### TEXTE PRÉSENTÉ
● ● ●

L’avocate générale Sandrine Zientara était allée dans le même sens, et avait requis le rejet du pourvoi, tout en reconnaissant que le droit « n’apportait pas une réponse adaptée à la situation » : « Il est possible d’estimer que le droit actuel est insatisfaisant. L’application de la loi entraîne bien ici une impunité totale, alors qu’il y a eu une faute, dont les conséquences, même non voulues et non anticipées, ont mené à la mort de Sarah Halimi. Le droit, dans cette affaire, a suscité une très grande incompréhension du corps social. »

Dans son arrêt rendu mercredi, la Cour de cassation a appliqué strictement le droit, en suivant l’« appréciation souveraine » de la chambre de l’instruction de la cour d’appel de Paris qui a, « sans insuffisance ni contradiction », conclu à l’irresponsabilité pénale de Kobili Traoré. L’arrêt rappelle que l’article 122-1 « ne distingue pas selon l’origine du trouble psychique ayant conduit à l’abolition du discernement ». Dès lors que ce trouble, même éphémère, a été constaté par les experts psychiatres, peu importe qu’il provienne d’une pathologie ou d’une consommation de cannabis, la loi veut qu’il n’y ait pas de procès.

« Peu importe l’origine qui aboutit à l’état médical qui vous rend dangereux, la justice ne veut pas le savoir. Cela m’apparaît consternant et injuste », a réagi Francis Szpiner, avocat des enfants de Sarah Halimi. Son confrère Gilles-William Goldnadel, qui défend une sœur de la victime, déplore que, compte tenu d’une « contradiction » entre les experts, la Cour de cassation « n’ait pas laissé à la cour d’assises le soin d’arbitrer entre eux ». Muriel Ouaknine-Melki, autre avocate de la famille Halimi, a annoncé vouloir porter l’affaire devant la Cour européenne des droits de l’homme (CEDH), ultime recours dont ni Me Goldnadel ni Me Szpiner ne sont partisans.

Réécrire l’article 122-1

« Désormais, on peut dans notre pays torturer et tuer des juifs en toute impunité », s’est indigné sur Twitter Francis Kalifat, président du Conseil représentatif des institutions juives de France (CRIF), tandis que la Ligue internationale contre le racisme et l’antisémitisme (Licra) déplorait qu’un procès ne puisse se tenir : « Un drame supplémentaire qui s’ajoute à cette tragédie. »

● ● ●

### CONSIGNES
(A) Dans l'extrait sur l'affaire Sarah Halimi, devant quelle juridiction Muriel Ouaknine-Melki annonce-t-elle vouloir porter l'affaire ?
(B) Reproduisez fidèlement le passage de l'extrait sur l'affaire Sarah Halimi allant de « Dans son arrêt » à « pas de procès. ».

● ● ●

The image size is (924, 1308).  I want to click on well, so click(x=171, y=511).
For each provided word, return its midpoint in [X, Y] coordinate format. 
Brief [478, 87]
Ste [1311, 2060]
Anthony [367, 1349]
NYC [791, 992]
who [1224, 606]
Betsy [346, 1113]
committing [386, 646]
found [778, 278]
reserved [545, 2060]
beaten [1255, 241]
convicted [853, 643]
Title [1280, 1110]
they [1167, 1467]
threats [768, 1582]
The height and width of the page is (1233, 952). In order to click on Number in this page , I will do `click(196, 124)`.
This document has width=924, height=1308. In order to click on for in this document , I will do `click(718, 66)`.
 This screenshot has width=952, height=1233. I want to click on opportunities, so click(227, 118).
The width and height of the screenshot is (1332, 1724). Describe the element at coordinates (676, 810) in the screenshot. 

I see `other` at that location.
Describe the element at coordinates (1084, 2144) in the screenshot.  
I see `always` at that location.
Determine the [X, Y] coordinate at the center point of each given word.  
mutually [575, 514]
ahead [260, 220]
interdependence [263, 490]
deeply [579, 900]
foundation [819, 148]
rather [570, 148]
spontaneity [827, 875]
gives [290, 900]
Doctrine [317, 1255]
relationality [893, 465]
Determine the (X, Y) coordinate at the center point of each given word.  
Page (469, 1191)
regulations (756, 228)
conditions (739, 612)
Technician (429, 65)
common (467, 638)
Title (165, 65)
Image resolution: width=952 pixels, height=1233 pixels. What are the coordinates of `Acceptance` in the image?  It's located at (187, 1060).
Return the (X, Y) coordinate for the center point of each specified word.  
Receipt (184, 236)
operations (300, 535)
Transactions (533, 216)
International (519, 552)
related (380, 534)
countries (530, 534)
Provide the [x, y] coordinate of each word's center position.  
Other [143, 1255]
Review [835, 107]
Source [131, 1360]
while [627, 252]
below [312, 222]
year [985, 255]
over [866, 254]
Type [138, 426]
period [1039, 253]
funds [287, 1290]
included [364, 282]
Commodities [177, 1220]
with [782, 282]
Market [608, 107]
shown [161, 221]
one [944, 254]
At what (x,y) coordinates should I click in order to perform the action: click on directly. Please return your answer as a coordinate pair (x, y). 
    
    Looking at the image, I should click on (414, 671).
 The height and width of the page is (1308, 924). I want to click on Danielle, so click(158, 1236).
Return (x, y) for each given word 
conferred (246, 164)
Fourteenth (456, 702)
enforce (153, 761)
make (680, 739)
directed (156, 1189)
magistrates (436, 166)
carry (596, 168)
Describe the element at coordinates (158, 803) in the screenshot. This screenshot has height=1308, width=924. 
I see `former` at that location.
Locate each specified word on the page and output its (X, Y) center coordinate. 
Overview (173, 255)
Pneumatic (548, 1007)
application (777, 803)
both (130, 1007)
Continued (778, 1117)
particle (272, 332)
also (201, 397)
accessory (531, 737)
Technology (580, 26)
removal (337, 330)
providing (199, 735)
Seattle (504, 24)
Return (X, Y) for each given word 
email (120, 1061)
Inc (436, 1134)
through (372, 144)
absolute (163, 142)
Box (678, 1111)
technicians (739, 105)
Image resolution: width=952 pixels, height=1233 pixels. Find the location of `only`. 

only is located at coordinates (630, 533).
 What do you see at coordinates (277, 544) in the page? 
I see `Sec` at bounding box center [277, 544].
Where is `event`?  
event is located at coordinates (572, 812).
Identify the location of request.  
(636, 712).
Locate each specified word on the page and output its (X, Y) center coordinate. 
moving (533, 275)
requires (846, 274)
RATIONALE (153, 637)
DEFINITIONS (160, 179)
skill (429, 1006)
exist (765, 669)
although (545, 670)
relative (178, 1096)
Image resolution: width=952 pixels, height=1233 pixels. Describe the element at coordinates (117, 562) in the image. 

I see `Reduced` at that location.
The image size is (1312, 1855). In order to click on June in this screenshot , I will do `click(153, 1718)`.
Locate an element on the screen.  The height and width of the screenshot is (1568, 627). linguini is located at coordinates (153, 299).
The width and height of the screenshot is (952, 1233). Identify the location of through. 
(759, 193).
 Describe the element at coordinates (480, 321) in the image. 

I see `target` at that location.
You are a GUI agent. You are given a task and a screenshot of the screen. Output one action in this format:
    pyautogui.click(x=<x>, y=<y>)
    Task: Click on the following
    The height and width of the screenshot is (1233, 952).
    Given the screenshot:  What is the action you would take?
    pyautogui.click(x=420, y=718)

● ● ●

### RÉPONSES PAR POINT
(A) Devant la Cour européenne des droits de l'homme (CEDH).

(B)
Dans son arrêt rendu mercredi, la Cour de cassation a appliqué strictement le droit, en suivant l’« appréciation souveraine » de la chambre de l’instruction de la cour d’appel de Paris qui a, « sans insuffisance ni contradiction », conclu à l’irresponsabilité pénale de Kobili Traoré. L’arrêt rappelle que l’article 122-1 « ne distingue pas selon l’origine du trouble psychique ayant conduit à l’abolition du discernement ». Dès lors que ce trouble, même éphémère, a été constaté par les experts psychiatres, peu importe qu’il provienne d’une pathologie ou d’une consommation de cannabis, la loi veut qu’il n’y ait pas de procès.